Las AMPAS de varias escuelas públicas se reúnen para denunciar el calor en las aulas. Markel Fernández

El día a día en los colegios bilbainos se ha convertido en una carrera por encontrar los espacios menos calurosos. Las familias relatan que el alumnado sufre lipotimias, gastroenteritis y agotamiento constante, pasando la jornada escolar peregrinando del gimnasio a los pasillos o al 'aterpe'. La vulneración, aseguran, afecta directamente al derecho a la educación: "No los traemos a la escuela para que vean cómo el profesorado hace lo posible sin medios, ni apenas directrices para tratar de salvaguardar su salud. Vienen a aprender y a 35 grados aprender es imposible", han sentenciado.

"Se van a tener que gastar el dinero en una indemnización cuando ocurra algo grave"

Lejos de soluciones estructurales, las AMPA denuncian que la respuesta institucional se basa en remedios temporales y a destiempo, como la compra tardía de ventiladores o la instalación de toldos por fases interminables que dejan excluidas a las aulas de los más pequeños. Una madre y exalumna de Pagasarribide ponía voz a la frustración acumulada por la falta de mantenimiento: "Es lamentable que sigamos sin unas persianas y sin unas ventanas que abran y cierren bien, desde hace 40 años. Sigue la escuela con las mismas cortinas de toda la vida". A esto se suma el aviso sobre las responsabilidades legales: "Están jugando con la seguridad de los trabajadores y con la salud de nuestros hijos e hijas. Se están ahorrando ese dinero y lo van a tener que pagar al final en una indemnización cuando ocurra algo grave".

Esta situación, denuncian, es compartida en Luis Briñas, Santutxu, Gallego Gorria, Pagasarribide, Karmelo, Zurbaranbarri, Deusto, Indautxuko Eskola, Concha, Uribarri, San Adrián, San Ignacio, Basurto, Cervantes, Arangoiti y Gabriel Aresti.

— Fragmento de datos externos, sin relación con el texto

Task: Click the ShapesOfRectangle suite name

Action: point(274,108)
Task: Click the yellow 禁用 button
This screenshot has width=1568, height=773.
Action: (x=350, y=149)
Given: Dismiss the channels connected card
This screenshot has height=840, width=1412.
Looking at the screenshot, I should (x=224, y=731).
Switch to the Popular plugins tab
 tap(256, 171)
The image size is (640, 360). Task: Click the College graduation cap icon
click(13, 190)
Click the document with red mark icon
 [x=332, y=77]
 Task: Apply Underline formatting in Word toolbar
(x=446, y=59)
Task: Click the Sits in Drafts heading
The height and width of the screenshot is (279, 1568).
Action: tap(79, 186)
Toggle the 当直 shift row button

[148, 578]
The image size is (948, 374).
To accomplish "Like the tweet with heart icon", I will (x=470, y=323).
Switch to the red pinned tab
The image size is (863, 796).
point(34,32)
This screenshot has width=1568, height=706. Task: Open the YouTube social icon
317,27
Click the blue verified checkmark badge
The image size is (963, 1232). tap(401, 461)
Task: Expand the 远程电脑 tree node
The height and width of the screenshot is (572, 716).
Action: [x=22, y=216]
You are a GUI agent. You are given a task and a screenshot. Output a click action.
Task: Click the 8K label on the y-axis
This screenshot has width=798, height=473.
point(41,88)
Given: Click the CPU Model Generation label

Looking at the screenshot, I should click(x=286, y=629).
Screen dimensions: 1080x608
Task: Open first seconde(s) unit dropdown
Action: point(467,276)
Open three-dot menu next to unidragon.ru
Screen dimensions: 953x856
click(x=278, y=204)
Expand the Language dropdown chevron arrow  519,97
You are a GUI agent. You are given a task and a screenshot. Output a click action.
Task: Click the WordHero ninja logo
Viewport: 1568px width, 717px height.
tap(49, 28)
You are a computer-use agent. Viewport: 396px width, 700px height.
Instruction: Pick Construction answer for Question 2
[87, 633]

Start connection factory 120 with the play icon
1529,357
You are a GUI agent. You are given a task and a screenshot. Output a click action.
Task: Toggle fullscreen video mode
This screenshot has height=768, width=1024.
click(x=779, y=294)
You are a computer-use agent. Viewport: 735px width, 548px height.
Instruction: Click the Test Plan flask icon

Patios de hormigón y el dilema de la inasistencia

Te puede interesar:

Otra de las grandes reclamaciones estructurales es la falta de refugios climáticos en el exterior de los centros. Las familias exigen planes eficaces de climatización y un giro radical en el diseño de los espacios de recreo. "Como podéis ver, nos rodea el hormigón, lo que recrudece las consecuencias de las olas de calor", han criticado, reclamando materiales naturales y sombras mediante "inversiones reales". La desesperación es tal que algunos progenitores están optando por no llevar a sus hijos a clase para protegerlos, asumiendo las consecuencias administrativas ante las direcciones. "Hay padres que están diciendo que les pongan la falta injustificada si quieren, pero que ellos no van llevar a sus hijos en estas condiciones, y así, además muestran su descontento", relataba Itsaso, portavoz del AMPA de Indautxuko Eskola.

Ante la gravedad de los últimos incidentes, las familias han decidido pasar a la acción inmediata. Para la tarde de este jueves hay convocadas varias protestas en Bilbao. En Pagasarribide se ha organizado un corte de carretera y una "guerra de agua" reivindicativa. Por su parte, la comunidad educativa de Indautxuko Eskola se concentrará a la salida de las clases tirando de ironía para visibilizar el drama que viven en el interior del edificio: "Nos vamos a poner unas caretas como de pollo bajo el lema no somos pollos, aunque esto parezca un horno".